Carpobrotus chilensis and C. edulis

Carpobrotus chilensis and C. edulis

Ice plant

Bonnie’s drawing is a generalized drawing representing two species commonly called ice plants. They both are fairly common along the coast and within freeway and railroad right-of-ways. The two species are Carpobrotus chilensis and C. edulis. They should be easy to distinguish. According to the new Jepson Manual, C. chilensis has smaller flowers (3-5 cm compared to 8-10 cm) and leaves (4-7 cm as compared to 6-10 cm in C. edulis).

Flower colors are reported to be different as well. C. edulis produces yellow petals while petals in C. chilensis flowers are reddish to pinkish. However, color can be misleading as the yellow flowers of C. edulis dry pinkish.Newly dry flowers in both species are quite showy.

Most identification manuals indicate that the two species can be separated on the shape of their succulent leaf cross-sections – rounded triangular in C. chilensis and sharp triangular in C. edulis. C. edulis is said to have the leaf angle pointing away from the stem axis bearing a few teeth toward their tip. I have to admit that I haven’t observed that character particularly in our area.

After indicating how different these two species are, I need to report that the literature also reports that they hybridize. In other words, separation may not be quite as easy as the characters would indicate.

I find the common name, ice plant, to be misleading, but understandable. First, let’s look at the misleading part. There is nothing in their appearance that indicates ice. Their ranges, like most of us people in Southern California, avoid areas where any significant ice would be found. I suspect the water in their succulent leaves would quickly freeze if they were exposed to severe or even extended near freezing temperatures. Growing ice crystals in their water filled cells would destroy cell membranes causing cell death which leads to leaf and plant death. So where does the common name, ice plant, come from?

I believe this is an example of a common name being more stable than the scientific name. Until the early to middle of the last century the species now found in Carprobrotus, along with a number of other cultivated succulent ground covers, were all included in a single large genus, Mesembryanthemum. Some even separated Mesembryanthemum into its own family Mesembryanthemaceae due to their showy petals. Today, there is essential unanimity that not only should old genus, the Mesembryanthemum, be split up but that it belongs in the family Aizoaceae. The non-ice plant genera in the Aizoaceae lack showy flowers because they lack showy petals. Think New Zealand spinach, Tetragonia expansa.

There is a plant still in the genus, Mesembryanthemum, whose stems and leaves surfaces are covered with large silvery cells that resemble ice crystals at a distance. This species, Mesembryanthemum crystallinum, is occasionally found around Morro Bay. I believe the common name for this species with this distinctive surface feature became the default common name for all the species in the broadly defined genus, Mesembryanthemum.
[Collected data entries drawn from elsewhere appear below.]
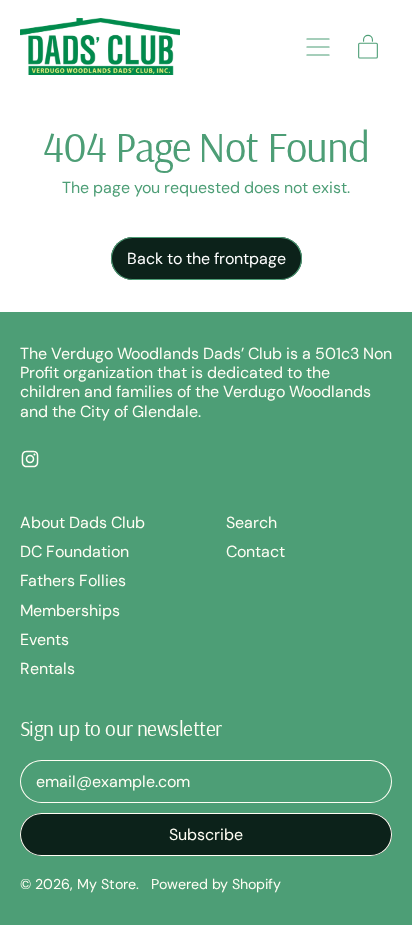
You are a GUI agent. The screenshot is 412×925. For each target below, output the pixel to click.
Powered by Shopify (216, 884)
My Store (106, 884)
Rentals (47, 668)
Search (251, 522)
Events (44, 639)
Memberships (70, 610)
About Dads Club (82, 522)
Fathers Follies (73, 580)
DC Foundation (74, 551)
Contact (255, 551)
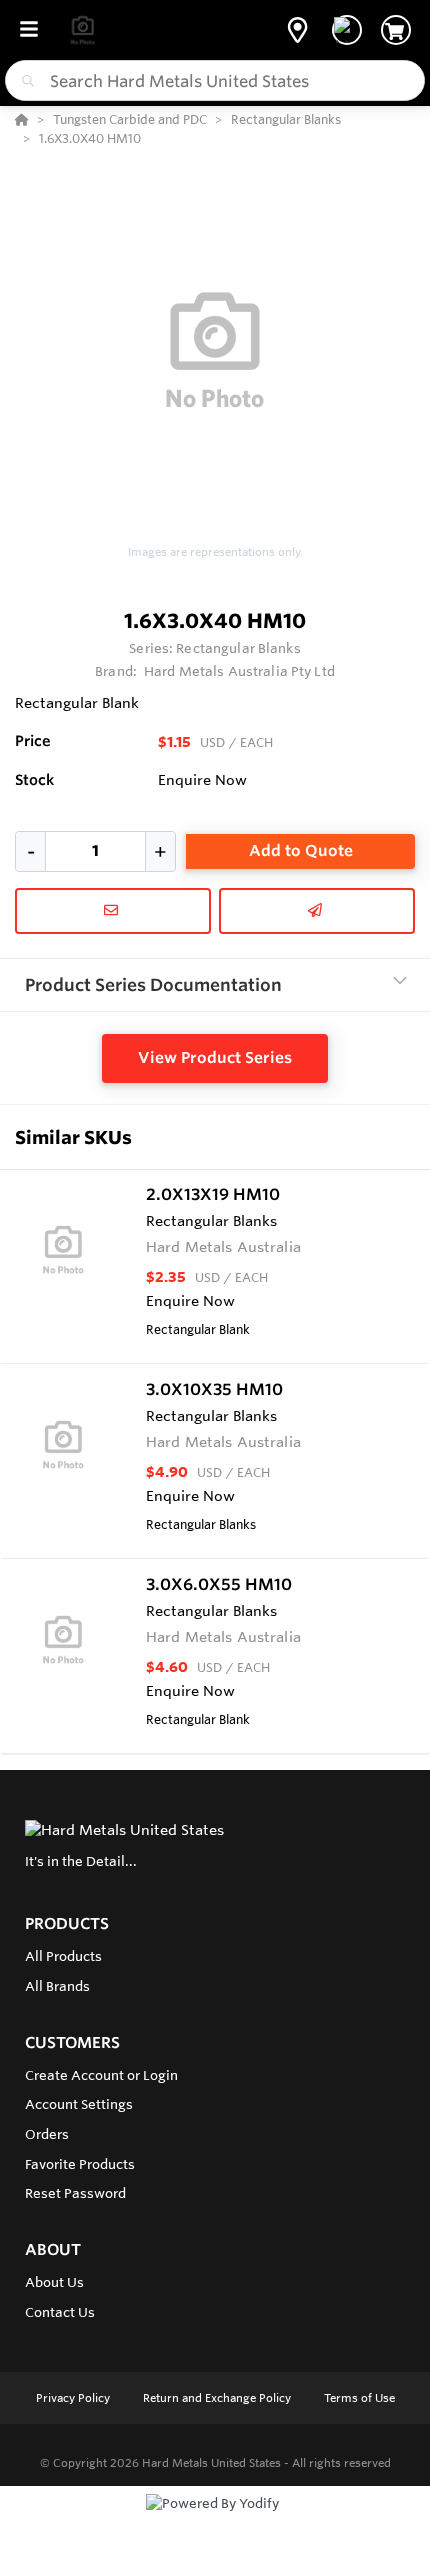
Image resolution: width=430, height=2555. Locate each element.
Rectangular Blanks (238, 648)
In older flower books, C. chilensis is said to be native to coastal California. How could this be? I’m guessing that it was a very early introduction. I assume it went like this: An early merchant ship delivered its cargo to southern Africa. It didn’t have a full load to pick up there, so it filled out its cargo hold with ballast. In the early days, ballast consisted of soil dug up from a nearby beach. That beach soil contained seeds and probably also pieces of ice plant. (I observed a “dried” succulent growing off a several year old herbarium sheet at my undergraduate school.) The ship then sailed to Chile and/or California where it picked up a full load of paying cargo. To make room for this paying cargo, it just dumped the African soil on New World beaches. It makes sense to me that this happened before the first botanical surveys were done in California so that the species was recorded as “native.” It should also be noted that C. chilensis appears to me to be a little less invasive than is C. edulis. That is, native plant diversity seems to be diminished less.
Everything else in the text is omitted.